**MATERIAL SUPPLIED:**
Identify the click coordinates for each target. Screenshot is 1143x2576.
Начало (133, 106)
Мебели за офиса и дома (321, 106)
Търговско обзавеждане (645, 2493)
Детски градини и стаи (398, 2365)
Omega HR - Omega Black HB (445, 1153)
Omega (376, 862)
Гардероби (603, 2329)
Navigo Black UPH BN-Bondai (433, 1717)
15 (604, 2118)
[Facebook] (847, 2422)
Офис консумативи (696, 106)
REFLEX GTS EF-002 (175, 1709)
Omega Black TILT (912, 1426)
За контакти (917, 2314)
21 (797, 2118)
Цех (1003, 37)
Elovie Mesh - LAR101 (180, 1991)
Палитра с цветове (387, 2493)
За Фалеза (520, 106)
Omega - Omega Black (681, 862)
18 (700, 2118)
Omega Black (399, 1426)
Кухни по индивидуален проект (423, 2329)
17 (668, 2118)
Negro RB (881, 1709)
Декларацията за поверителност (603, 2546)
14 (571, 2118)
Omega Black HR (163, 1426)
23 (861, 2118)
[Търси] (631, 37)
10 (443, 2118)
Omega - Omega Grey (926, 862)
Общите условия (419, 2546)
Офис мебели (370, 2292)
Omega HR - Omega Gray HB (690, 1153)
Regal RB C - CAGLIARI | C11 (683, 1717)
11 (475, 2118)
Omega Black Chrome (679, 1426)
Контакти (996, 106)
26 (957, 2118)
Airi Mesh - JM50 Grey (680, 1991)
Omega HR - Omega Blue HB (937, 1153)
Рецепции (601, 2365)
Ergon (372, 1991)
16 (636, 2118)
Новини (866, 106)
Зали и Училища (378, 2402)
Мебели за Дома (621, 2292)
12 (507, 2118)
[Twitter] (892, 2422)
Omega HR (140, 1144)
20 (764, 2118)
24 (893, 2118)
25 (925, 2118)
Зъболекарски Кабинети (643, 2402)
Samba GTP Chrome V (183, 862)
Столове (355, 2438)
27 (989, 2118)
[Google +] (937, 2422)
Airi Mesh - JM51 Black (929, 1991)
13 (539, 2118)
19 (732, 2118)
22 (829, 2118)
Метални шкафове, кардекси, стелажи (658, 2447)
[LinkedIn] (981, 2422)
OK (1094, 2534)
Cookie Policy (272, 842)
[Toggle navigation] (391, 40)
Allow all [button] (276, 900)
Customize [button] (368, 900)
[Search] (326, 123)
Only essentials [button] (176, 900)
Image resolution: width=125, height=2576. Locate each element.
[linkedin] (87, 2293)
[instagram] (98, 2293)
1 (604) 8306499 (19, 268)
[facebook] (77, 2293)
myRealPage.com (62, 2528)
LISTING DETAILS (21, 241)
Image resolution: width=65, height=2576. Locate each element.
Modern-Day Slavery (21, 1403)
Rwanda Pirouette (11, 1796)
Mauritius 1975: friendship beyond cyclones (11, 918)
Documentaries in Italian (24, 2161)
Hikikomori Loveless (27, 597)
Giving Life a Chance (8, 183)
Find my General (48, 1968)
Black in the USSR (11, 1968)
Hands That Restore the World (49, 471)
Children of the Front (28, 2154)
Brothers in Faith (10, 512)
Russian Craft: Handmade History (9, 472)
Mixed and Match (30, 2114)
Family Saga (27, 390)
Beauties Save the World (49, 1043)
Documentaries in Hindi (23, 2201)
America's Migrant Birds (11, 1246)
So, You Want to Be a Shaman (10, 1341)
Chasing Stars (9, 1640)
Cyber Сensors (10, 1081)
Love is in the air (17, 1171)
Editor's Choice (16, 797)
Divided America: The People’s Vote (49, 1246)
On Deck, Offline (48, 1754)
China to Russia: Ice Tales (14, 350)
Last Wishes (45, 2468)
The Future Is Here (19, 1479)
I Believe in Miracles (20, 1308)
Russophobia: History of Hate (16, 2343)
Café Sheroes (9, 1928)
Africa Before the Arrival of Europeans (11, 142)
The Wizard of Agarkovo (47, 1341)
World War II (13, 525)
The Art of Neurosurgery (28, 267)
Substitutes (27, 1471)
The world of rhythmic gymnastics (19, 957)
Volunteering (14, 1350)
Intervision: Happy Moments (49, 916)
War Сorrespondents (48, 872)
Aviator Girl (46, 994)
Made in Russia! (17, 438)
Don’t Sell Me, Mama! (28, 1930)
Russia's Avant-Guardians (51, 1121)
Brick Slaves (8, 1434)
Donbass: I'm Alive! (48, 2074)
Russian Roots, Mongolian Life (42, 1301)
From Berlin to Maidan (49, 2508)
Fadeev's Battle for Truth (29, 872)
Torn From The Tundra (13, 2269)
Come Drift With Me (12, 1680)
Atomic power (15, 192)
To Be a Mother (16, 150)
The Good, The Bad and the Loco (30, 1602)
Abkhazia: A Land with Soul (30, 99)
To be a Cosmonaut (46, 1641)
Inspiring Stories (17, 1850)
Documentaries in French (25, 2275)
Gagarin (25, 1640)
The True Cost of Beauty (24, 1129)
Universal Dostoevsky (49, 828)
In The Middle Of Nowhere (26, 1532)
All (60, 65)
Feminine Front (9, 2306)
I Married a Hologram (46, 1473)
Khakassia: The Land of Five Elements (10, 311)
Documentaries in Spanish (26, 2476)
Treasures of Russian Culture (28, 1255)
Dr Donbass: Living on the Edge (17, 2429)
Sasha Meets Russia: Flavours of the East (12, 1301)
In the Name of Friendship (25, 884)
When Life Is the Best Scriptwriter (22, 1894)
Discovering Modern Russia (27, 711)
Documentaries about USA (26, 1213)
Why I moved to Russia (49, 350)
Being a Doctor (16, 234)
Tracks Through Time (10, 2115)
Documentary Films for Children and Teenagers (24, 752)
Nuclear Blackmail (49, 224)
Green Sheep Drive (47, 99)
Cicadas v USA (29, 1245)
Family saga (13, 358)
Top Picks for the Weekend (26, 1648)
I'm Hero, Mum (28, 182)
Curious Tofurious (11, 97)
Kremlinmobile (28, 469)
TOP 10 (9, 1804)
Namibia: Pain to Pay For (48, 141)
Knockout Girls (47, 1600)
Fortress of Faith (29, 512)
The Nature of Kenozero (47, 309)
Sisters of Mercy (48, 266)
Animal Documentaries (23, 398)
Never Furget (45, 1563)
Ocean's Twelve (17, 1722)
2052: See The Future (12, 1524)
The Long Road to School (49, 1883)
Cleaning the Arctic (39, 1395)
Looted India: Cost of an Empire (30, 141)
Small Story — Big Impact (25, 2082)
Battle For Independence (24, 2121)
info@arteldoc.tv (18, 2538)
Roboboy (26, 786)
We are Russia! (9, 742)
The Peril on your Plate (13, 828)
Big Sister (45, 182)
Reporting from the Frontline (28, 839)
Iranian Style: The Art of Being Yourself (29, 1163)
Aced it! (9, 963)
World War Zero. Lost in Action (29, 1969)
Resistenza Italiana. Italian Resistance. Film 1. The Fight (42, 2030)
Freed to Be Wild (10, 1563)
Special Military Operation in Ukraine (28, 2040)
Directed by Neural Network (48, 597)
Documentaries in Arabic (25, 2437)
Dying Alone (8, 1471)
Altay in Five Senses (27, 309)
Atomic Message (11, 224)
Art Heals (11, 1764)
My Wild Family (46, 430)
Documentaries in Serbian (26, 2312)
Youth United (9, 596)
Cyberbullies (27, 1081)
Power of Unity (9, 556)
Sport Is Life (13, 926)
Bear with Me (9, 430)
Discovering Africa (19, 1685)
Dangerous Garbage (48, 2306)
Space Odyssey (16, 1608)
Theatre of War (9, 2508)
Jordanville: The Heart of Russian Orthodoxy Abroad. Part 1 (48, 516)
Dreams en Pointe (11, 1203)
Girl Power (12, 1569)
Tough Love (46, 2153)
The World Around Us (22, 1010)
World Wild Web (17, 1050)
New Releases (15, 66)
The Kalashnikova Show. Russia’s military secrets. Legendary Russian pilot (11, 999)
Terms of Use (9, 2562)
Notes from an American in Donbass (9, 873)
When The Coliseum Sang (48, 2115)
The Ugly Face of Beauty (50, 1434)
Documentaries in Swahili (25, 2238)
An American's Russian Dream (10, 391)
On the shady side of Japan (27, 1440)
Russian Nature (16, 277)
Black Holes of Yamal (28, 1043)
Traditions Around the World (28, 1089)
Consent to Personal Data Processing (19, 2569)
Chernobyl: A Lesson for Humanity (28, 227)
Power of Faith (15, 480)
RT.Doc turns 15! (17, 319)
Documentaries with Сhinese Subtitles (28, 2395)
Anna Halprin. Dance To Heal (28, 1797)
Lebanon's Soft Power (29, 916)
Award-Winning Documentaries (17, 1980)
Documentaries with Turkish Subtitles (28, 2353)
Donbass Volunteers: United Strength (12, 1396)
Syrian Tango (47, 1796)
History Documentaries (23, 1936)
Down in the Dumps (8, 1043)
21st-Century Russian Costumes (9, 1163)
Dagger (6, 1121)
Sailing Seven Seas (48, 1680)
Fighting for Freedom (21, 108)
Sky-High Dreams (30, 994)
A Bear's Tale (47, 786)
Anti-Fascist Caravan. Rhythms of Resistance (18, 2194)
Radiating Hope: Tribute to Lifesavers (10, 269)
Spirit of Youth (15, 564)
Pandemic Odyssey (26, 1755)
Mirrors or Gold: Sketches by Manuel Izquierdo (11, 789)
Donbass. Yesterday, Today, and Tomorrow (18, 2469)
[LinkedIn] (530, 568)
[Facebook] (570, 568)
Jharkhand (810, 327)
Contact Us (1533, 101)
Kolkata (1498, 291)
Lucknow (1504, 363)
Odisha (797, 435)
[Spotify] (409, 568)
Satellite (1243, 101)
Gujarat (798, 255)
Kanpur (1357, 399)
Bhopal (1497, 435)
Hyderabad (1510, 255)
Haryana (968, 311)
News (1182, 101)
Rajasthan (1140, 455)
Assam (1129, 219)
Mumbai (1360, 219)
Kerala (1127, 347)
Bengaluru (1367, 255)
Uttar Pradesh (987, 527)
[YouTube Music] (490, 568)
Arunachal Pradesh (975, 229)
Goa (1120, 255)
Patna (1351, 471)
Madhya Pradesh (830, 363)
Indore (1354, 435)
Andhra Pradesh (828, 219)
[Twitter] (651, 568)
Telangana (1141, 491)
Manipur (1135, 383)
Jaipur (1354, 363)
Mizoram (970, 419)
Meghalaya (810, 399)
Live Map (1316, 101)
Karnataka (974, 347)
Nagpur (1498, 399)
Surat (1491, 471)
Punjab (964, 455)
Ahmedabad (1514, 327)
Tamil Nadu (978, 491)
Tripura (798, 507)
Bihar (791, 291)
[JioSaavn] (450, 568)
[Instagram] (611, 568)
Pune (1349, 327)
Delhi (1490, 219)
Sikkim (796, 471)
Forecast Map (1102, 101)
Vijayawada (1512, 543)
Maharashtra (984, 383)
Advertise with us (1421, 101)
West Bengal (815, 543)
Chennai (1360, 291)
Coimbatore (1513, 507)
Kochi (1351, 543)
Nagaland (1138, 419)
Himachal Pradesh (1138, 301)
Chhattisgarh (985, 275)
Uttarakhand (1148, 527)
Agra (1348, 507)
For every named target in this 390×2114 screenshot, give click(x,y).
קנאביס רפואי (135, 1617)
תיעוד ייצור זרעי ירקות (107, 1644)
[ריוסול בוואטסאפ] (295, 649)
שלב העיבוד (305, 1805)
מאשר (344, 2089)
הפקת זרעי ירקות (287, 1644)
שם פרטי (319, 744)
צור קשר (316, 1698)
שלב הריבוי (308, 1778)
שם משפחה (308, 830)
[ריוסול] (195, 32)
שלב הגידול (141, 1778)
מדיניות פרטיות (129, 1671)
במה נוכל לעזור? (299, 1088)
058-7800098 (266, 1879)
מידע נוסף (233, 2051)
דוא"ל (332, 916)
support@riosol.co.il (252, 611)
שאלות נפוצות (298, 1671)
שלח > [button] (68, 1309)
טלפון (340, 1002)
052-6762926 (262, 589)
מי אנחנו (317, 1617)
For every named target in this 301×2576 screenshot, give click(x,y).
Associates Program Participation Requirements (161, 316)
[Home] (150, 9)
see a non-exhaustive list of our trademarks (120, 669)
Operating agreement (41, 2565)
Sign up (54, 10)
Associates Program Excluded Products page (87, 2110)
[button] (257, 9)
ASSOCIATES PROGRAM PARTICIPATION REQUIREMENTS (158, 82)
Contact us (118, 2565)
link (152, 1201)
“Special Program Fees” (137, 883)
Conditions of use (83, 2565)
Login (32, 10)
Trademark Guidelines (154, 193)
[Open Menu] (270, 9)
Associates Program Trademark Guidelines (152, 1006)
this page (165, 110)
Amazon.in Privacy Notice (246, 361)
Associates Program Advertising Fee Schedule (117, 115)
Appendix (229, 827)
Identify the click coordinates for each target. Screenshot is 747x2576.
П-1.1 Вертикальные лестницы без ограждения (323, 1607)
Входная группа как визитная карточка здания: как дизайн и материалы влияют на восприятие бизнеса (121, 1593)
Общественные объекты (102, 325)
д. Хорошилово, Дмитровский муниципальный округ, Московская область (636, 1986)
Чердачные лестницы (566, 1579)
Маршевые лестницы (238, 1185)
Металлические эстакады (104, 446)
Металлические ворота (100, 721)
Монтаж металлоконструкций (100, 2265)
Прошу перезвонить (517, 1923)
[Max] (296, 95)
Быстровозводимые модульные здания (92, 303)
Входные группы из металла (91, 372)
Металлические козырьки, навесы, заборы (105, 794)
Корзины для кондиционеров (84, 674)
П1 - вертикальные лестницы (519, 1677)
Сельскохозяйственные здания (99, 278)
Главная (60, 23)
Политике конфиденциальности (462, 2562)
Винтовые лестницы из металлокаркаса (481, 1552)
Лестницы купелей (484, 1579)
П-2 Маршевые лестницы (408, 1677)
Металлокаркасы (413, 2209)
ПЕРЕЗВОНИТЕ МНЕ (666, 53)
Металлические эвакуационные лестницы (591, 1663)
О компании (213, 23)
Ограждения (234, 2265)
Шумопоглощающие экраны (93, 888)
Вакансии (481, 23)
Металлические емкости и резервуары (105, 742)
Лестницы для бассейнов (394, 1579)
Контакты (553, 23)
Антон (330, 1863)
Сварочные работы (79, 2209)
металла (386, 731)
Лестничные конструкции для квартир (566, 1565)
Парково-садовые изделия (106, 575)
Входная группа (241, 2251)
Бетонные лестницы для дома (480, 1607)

**INSTRUCTIONS FOR THE TASK:**
Send back exactly, with nothing added, the lines from the first line of the material above through the line holding "Столове (355, 2438)"; both ends are included.

**SOLVED EXERCISE:**
Identify the click coordinates for each target. Screenshot is 1143x2576.
Начало (133, 106)
Мебели за офиса и дома (321, 106)
Търговско обзавеждане (645, 2493)
Детски градини и стаи (398, 2365)
Omega HR - Omega Black HB (445, 1153)
Omega (376, 862)
Гардероби (603, 2329)
Navigo Black UPH BN-Bondai (433, 1717)
15 (604, 2118)
[Facebook] (847, 2422)
Офис консумативи (696, 106)
REFLEX GTS EF-002 (175, 1709)
Omega Black TILT (912, 1426)
За контакти (917, 2314)
21 (797, 2118)
Цех (1003, 37)
Elovie Mesh - LAR101 (180, 1991)
Палитра с цветове (387, 2493)
За Фалеза (520, 106)
Omega - Omega Black (681, 862)
18 (700, 2118)
Omega Black (399, 1426)
Кухни по индивидуален проект (423, 2329)
17 (668, 2118)
Negro RB (881, 1709)
Декларацията за поверителност (603, 2546)
14 (571, 2118)
Omega Black HR (163, 1426)
23 (861, 2118)
[Търси] (631, 37)
10 (443, 2118)
Omega - Omega Grey (926, 862)
Общите условия (419, 2546)
Офис мебели (370, 2292)
Omega HR - Omega Gray HB (690, 1153)
Regal RB C - CAGLIARI | C11 (683, 1717)
11 (475, 2118)
Omega Black Chrome (679, 1426)
Контакти (996, 106)
26 (957, 2118)
Airi Mesh - JM50 Grey (680, 1991)
Omega HR - Omega Blue HB (937, 1153)
Рецепции (601, 2365)
Ergon (372, 1991)
16 (636, 2118)
Новини (866, 106)
Зали и Училища (378, 2402)
Мебели за Дома (621, 2292)
12 (507, 2118)
[Twitter] (892, 2422)
Omega HR (140, 1144)
20 (764, 2118)
24 (893, 2118)
25 (925, 2118)
Зъболекарски Кабинети (643, 2402)
Samba GTP Chrome V (183, 862)
Столове (355, 2438)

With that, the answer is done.